Rebalancing is the key word here. Many analysts think that what we need is for consumption in China to grow quickly, and this will resolve China’s (and the world’s) problem with contracting net demand in the US.
Actually, no. What we need is an expansion in Chinese net demand – rebalancing in other words – so that China can adjust to contracting net demand from the US in a way that doesn’t harm trade partners and competitors and rebounds on itself with escalating trade tensions. The way to rebalance is not for consumption to grow, but rather for consumption to grow as a share of GDP. Even if consumption declines, and GDP decline more quickly – a horrible outcome to be sure – rebalancing will occur. The best way of course is for GDP to grow quickly and for consumption to grow even more quickly.
But this is I think what most people miss. Just growth in Chinese consumption alone does not help if it grows in line with GDP, and less so if it grows slower than GDP. In that case the imbalances will get worse, and while the impact on the trade account can be temporarily disguised if investment continues to surge, ultimately it just postpones the needed adjustment (and increases the cost if the investment surge is misallocated).
What kind of consumption growth will we need for the country to rebalance? The numbers are a little worrying. If China grows by 8% a year, consumption would have to grow by a little over 11% to raise the consumption share of GDP from 35% to 36% in one year. It would have to grow by a little over 9 1/2% annually to do it in two years. Consumption, in other words, must grow substantially faster than GDP for the rebalancing even to begin to take place. This is arithmetically true because China begins the process with such a low consumption ratio.
Look at it over the longer term. Just to return consumption to 40% of GDP over the next five years (and even that level is widely considered to be way too low, and probably unprecedented in the world excluding recent Chinese history), 8% average annual growth rates in GDP would require a tad under 11% annual growth in consumption. Similarly, 7% average annual GDP growth rates would require that consumption grow annually over the next five years by nearly 10%. To bring Chinese consumption in 20 years up to 50% of GDP, which is the low end for other high saving Asian countries, and far lower than any other large economy in Asia (and remember that large economies are less able to rely on exports to fuel growth than small countries), 7% annual GDP growth would require average annual consumption growth of just under 9% for twenty years.
In other words while GDP growth slows significantly from its 12-13% rate of the past several years, consumption will nonetheless have to surge at rates far in excess of the 8-9% growth rates of recent years in order for even a small, partial rebalancing to take place. I don’t think I have ever seen a case in which consumption has grown at nearly that rate for any length of time. I believe if China pulled it off it would be unprecedented.

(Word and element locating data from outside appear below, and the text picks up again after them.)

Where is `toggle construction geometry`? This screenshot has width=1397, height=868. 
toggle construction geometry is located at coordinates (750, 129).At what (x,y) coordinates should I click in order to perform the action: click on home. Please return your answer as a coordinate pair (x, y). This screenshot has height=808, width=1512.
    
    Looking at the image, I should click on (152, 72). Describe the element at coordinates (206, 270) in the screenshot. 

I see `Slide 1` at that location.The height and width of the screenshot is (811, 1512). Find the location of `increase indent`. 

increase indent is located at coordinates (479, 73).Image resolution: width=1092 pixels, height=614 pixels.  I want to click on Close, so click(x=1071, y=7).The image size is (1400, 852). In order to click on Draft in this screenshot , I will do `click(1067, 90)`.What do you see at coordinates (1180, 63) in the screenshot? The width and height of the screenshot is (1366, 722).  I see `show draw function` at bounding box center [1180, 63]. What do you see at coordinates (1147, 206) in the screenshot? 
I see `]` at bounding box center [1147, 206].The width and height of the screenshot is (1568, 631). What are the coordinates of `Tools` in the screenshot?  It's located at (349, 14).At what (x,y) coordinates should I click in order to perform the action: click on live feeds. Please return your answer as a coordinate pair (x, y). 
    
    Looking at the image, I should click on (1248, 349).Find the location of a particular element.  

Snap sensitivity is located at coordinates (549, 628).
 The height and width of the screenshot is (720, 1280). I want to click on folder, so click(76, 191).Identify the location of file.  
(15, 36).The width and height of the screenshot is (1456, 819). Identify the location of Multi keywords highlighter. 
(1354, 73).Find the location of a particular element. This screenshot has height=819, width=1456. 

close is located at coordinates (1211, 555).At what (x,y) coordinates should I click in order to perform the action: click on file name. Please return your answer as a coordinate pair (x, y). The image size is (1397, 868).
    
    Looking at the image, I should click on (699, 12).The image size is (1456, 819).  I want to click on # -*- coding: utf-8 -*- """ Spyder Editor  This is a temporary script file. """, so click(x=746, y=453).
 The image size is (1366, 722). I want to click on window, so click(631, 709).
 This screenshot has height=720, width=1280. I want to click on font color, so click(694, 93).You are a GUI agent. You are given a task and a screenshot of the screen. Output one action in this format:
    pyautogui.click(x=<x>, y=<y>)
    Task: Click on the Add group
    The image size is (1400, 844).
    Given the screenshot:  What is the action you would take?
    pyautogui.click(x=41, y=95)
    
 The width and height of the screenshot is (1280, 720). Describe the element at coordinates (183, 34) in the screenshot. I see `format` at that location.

Of course this will not be easy, and I think too many commentators underestimate the magnitude of the problem. China’s rebalancing process will even in the most optimistic of cases take many years before it can even reach the lowest consumption levels reached by other Asian countries that pursued investment-driven policies accompanied by too-low interest rates and undervalued currencies. This will be a long haul, and if I am right – if we need to see a transfer of income back for the state sector to the household sector really to get it going – we should expect much lower GDP growth rates over the next decade than anyone is currently projecting.